It would be useful to have a copy of the Apache configuration

[graingert]

It would be useful to have a copy of the Apache configuration

Eg so we could add pull requests for things like HSTS etc

[msporny]

I agree that we should add HSTS support to Apache. Done.

I'm a bit hesitant to upload the apache config file to github as it would be more information given to attackers (exactly where files are, what's enabled and what isn't, etc. I'm not a fan of security through obscurity, but placing the apache config under version control seems to have more downsides than upsides. I can't think of a very compelling reason to do so at the moment.

[perma-id]

I agree - we should not expose that file. now if there is a decent way to expose a file that is included.... I would be open to that. Not the basic settings but the extensions.

On Wed, May 22, 2013 at 12:33 PM, Manu Sporny [email protected]:

I agree that we should add HSTS support to Apache. Done.

I'm a bit hesitant to upload the apache config file to github as it would be more information given to attackers (exactly where files are, what's enabled and what isn't, etc.
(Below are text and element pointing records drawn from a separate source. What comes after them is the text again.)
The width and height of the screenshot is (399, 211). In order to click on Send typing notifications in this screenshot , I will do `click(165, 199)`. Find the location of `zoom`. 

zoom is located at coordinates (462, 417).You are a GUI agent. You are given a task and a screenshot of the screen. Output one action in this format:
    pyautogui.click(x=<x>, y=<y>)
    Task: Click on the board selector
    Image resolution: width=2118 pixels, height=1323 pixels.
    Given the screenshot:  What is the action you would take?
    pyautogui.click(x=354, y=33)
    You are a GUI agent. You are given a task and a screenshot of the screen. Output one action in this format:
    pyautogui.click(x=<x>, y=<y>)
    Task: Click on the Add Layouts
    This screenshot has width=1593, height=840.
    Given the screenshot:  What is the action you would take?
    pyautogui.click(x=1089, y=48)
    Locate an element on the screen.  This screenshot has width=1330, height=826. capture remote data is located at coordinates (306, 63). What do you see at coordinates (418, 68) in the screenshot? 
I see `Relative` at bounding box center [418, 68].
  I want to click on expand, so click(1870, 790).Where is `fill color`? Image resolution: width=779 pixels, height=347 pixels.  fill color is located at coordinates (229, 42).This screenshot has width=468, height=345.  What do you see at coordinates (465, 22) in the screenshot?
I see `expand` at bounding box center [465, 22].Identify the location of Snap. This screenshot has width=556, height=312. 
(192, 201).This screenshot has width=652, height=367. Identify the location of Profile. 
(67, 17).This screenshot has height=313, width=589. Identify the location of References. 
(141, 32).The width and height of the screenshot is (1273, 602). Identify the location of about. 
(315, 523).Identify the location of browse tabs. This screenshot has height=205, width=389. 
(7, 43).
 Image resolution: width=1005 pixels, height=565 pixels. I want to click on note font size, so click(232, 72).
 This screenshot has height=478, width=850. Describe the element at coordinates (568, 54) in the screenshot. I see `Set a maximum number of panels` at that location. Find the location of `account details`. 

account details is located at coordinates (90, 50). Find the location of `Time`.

I'm not a fan of security through obscurity, but placing the apache config under version control seems to have more downsides than upsides. I can't think of a very compelling reason to do so at the moment.

— Reply to this email directly or view it on GitHubhttps://github.com/perma-id/w3id.org/issues/5#issuecomment-18294554 .

Shane P. McCarron Managing Director, Applied Testing and Technology, Inc.

[akuckartz]

I don't think that there is a huge difference between publishing configuration files on the one hand and source code of executables running on a server on the other hand. In both cases potential security issues become more visible.

[halindrome]

I agree with Manu - I would not expose all of the configuration.

[prototypo]

I appreciate the problem, but there /are/ known attack vectors when file paths are known. There is no compelling reason to risk it as far as I can see.